The waitress agreed not to serve the French patriots any olive oil; instead, they’d get butter with their toast.
“And no tomato,” they demanded. “What can we have instead?”
“Eh,” suggested the waitress. Because the letter g is usually pronounced in Spanish as English h, it’s a common pronunciation error among Spanish speakers to say eh instead of egg or doh instead of dog.
“Angela Markel reportedly shocked at the surreal devastation caused by the last week’s floods in Germany,” I heard on the left.
“Hue – vos! Hue – vos!” on my right, the frustrated waitress gave up on English and was enunciating the Spanish word for eggs.
It took another five minutes to establish how these eggs would be prepared.
“At least one hundred and eighty-four people in Germany and Belgium are now known to have died in floods,” read the voice on the left.
“Two toasts with eggs and butter?” the woman was clearly in a rush to go back behind the bar to continue serving the rest of the tables.
“No, one toast with eggs and butter,” the man said. “My wife does not like eggs or jamón.” We all assumed she did not like tomatoes either.
“Two French tourists were stabbed to death with a butter knife by an enraged hotel worker who just had enough of humanity,” I expected to hear the next day at breakfast.
Hell is other people should be the motto of the hospitality business. I admired this woman’s restraint and professional demeanour. I wondered if she went home at the end of the day, opened a bottle of wine, put her legs on the sofa, and vented to her family about idiotic French people who refuse to eat a simple Spanish breakfast when in Spain.
Would she share the tales of the moronic tourists that she had to deal with that day: “The French woman put butter on her tostada and dipped it in her coffee cup. Can you imagine! It barely fit!”
But maybe she didn’t. Maybe she had seen it all, or maybe she was more professional than I had ever been as a hotelier and did not bear grudges against her customers. I was pretty sure she wasn’t writing down her misgivings about her customers and publishing them. I watched her approach another table. This time it was a German couple. I wish I could hear how THEY wanted to reinvent the menu, but they were too far away. The breakfast room was a goldmine — an insight into modern humankind.
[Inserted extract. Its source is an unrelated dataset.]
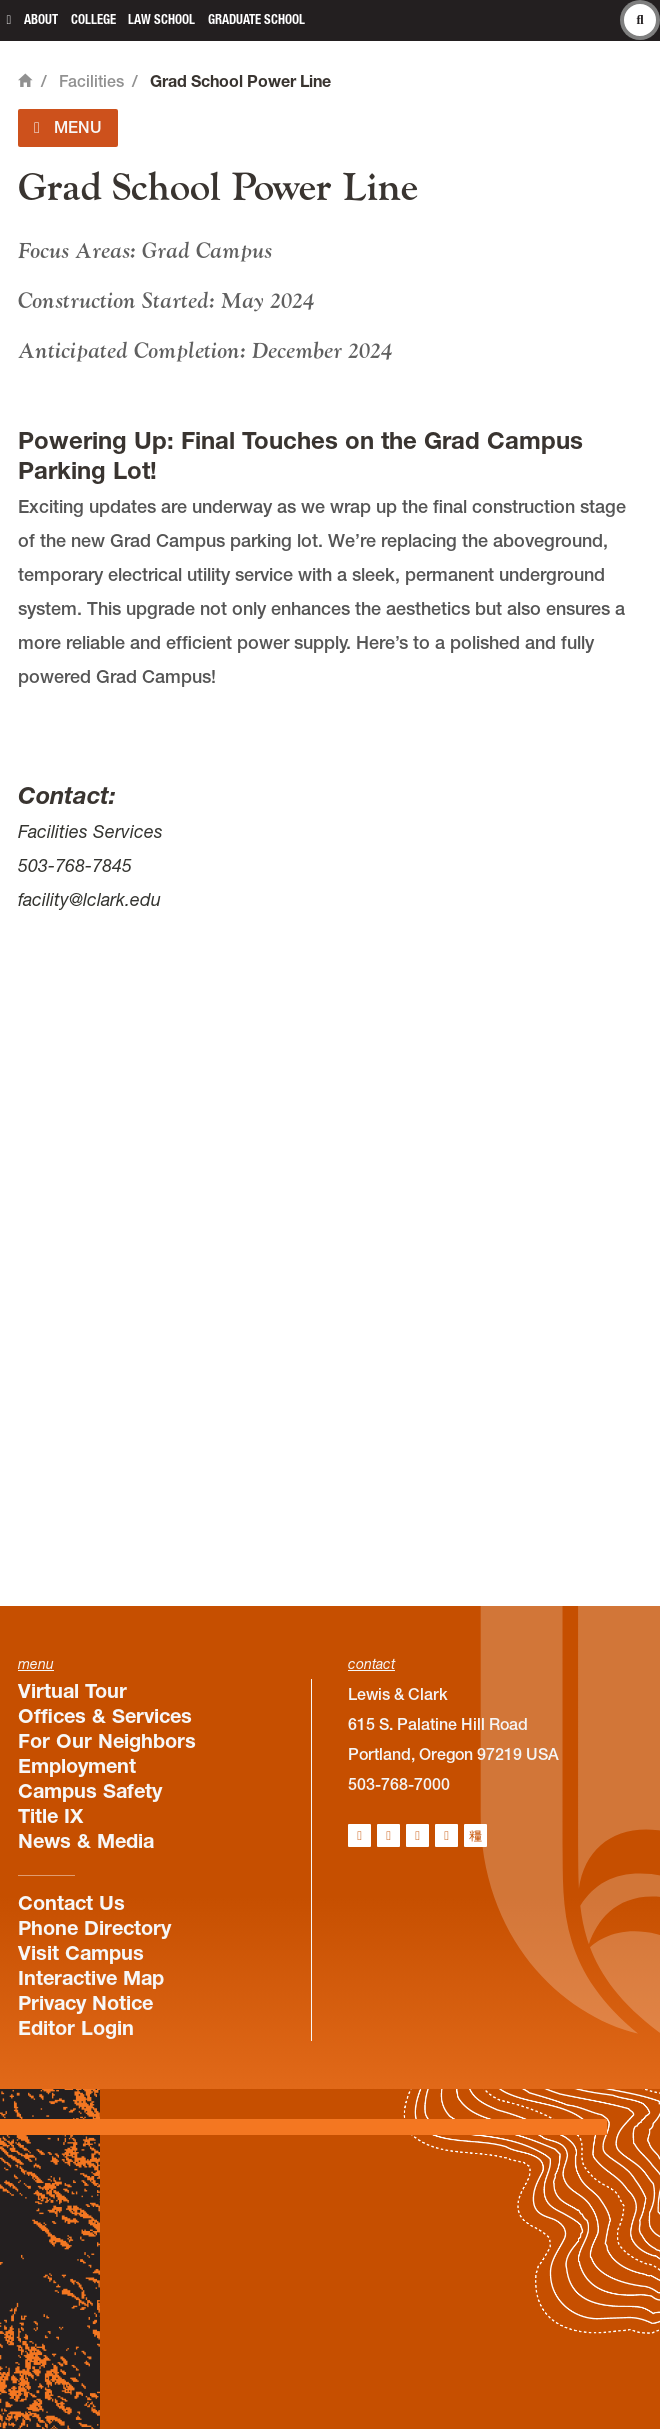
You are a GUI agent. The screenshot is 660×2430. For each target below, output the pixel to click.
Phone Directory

After a week in the waitress’s shoes, I’d have enough material to write a long book, or even a philosophical treaty, about the state of the world we live in.
“Tens of thousands protest in Paris against the covid vaccination passport,” was the last thing I heard as Robert and I left the breakfast room.
I looked back. The sweet elderly couple were enjoying their breakfast which was completely different from everyone else’s in the room. Vive la liberté!